PERF403 update suggestion will make code slower
Summary
Was looking at PERF rules, noticed one of the transformations it suggests will make code like 1.4x slower
import timeit
def main1():
d = {}
for x in range(8):
for i, j in zip(range(x), range(x)):
d[i] = j
def main2():
d = {}
for x in range(8):
d.update({i: j for i, j in zip(range(x), range(x))})
if __name__ == "__main__":
print(timeit.timeit(main1, number=10_000))
print(timeit.timeit(main2, number=10_000))
λ python test.py
0.01902620808687061
0.026080582989379764
Version
No response
It's also a verbose fix, and at least in this case a much better fix should just be:
def main3():
d = {}
for x in range(8):
d.update(zip(range(x), range(x)))
When run on my machine with 3.14, it beats the first two versions:
0.01532745803706348
0.019240333000198007
0.012530624982900918
Yup! In this and https://github.com/astral-sh/ruff/issues/21891 , the things that trigger my "this rule is probably counterproductive" sense are 1) creating generators where none existed previously, 2) instantiating temporary dicts/lists
To me this and https://github.com/astral-sh/ruff/issues/21891 seem like pretty clear bugs.
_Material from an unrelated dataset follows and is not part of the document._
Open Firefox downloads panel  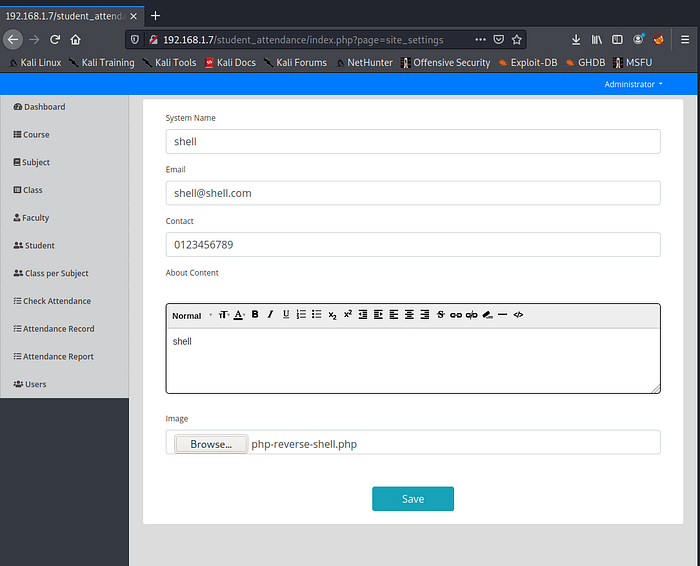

I don't think PERF autofixes or recommendations should ever make your code slower — if the motivation for a rule is more "stylistic consistency" rather than "micro-optimisations", then I don't think the rule belongs in the PERF category at all. Even if we decide we don't want to make any changes here to how the rule works, at the very least I think we should document that the rule sometimes makes suggestions that can lead to slowdowns — as a Ruff user, that's not at all what I'd expect a PERF rule to ever do
A general issue with the PERF rules is that most of them seem dependent on CPython internals. It may very well be version specific whether these suggestions reliably give a speedup or not (e.g. https://docs.astral.sh/ruff/rules/try-except-in-loop/ where we end up skipping the rule in version 3.11+). Not sure the best way to handle this. Maybe we should be adding micro-benchmarks that get checked periodically on various Python versions? (seems a little unwieldy)
Yeah, that's why I didn't immediately consider these to be bugs. I found at least one case in #21891 where the extend version is actually faster. Assuming we don't want to maintain such a list of microbenchmarks, I would probably lean toward framing these rules as stylistic rather than performance-oriented, as Alex mentioned (and some day moving them out of a PERF or performance category entirely).
On the other hand, it also seems reasonable to me to drop the extend/update parts of the rules. Those intuitively feel like they would be slower and also don't feel like as much of a stylistic improvement to me as replacing a whole loop with a single comprehension.